Lycéen, j’aimais déjà beaucoup l’histoire ancienne. Lors d’un voyage en classe de première, j’ai découvert la Turquie et surtout le site grandiose de Hattuša ainsi que le musée d’Ankara, puis l’été suivant, j’ai eu la chance d’aller au Liban et en Syrie, notamment sur le site de Mari dont j’ai parlé hier. Je suis devenu passionné par l’histoire et l’archéologie, en Orient ancien. J’ai reculé le plus possible devant le choix entre l’étude archéologique et l’étude des textes dite épigraphie, car l’une de mes convictions forte est que ces deux domaines ne doivent pas être séparés. Mais une spécialisation étant indispensable, j’ai choisi l’épigraphie. J’ai cependant eu la chance de pouvoir pendant toute ma carrière allier les deux approches.
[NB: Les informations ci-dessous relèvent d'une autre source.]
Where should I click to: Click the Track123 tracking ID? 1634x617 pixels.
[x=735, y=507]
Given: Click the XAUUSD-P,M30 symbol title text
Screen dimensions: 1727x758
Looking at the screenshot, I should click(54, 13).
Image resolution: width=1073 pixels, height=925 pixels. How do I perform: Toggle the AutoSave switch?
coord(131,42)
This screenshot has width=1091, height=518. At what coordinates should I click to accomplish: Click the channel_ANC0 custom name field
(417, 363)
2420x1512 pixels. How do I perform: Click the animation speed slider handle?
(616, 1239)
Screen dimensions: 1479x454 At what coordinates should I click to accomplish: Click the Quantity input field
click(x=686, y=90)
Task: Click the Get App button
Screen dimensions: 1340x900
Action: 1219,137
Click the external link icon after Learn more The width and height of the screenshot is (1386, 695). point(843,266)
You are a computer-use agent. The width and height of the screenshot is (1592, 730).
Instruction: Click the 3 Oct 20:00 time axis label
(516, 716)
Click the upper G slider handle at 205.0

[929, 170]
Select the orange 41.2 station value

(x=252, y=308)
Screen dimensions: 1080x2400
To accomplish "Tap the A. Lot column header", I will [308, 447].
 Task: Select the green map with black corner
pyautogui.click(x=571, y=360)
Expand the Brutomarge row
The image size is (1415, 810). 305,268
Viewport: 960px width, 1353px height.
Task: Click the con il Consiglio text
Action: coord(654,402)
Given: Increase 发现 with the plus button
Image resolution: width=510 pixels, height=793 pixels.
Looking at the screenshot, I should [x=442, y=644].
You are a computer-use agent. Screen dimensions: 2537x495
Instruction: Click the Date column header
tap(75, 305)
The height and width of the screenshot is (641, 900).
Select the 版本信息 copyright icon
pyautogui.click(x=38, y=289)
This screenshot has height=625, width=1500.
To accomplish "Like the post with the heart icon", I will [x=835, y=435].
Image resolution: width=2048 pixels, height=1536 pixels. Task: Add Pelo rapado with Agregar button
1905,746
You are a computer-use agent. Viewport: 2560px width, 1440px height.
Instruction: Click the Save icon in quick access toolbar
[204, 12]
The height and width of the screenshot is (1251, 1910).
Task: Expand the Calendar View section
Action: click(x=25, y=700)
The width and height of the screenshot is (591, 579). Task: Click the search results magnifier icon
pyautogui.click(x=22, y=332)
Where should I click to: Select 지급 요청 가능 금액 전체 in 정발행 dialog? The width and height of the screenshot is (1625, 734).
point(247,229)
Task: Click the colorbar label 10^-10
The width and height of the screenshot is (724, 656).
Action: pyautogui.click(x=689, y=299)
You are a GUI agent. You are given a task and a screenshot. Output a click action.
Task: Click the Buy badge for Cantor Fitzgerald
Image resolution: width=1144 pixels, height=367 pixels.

Le choix de cette période, la Mésopotamie de 2000 à 1600 avant Jésus-Christ, est assez circonstanciel. La répartition du travail dans ce domaine se fait de façon internationale : par exemple les Anglais s’occupent en majorité de l’époque néo-assyrienne à cause des fouilles de Ninive, dont les tablettes dont aujourd’hui au British Museum ; les Américains de la littérature sumérienne, à cause de leurs fouilles à Nippur ; beaucoup d’Italiens s’intéressent au troisième millénaire à cause des fouilles d’Ebla. Pour les Français, la découverte de Mari a poussé à mettre l’accent sur le 18e avant J-.C. Le gros avantage de cette époque est que l’écriture cunéiforme est alors arrivée à maturité, et compte par conséquent tous les genres et tous les styles : la diffusion s’est faite au-delà des simples élites, et nous pouvons constater au tournant de l’an 2000 une explosion des archives privées, correspondances, documents juridiques et administratifs, etc. Cette documentation permet une couverture bien plus exhaustive de l’époque, et sans concurrence avec d’autres supports, contrairement au premier millénaire où l’araméen concurrença l’akkadien mais fut écrit sur des supports périssables. Ceci nous donne accès à des textes très variés : tout ce qui fut écrit est susceptible d’avoir été gardé.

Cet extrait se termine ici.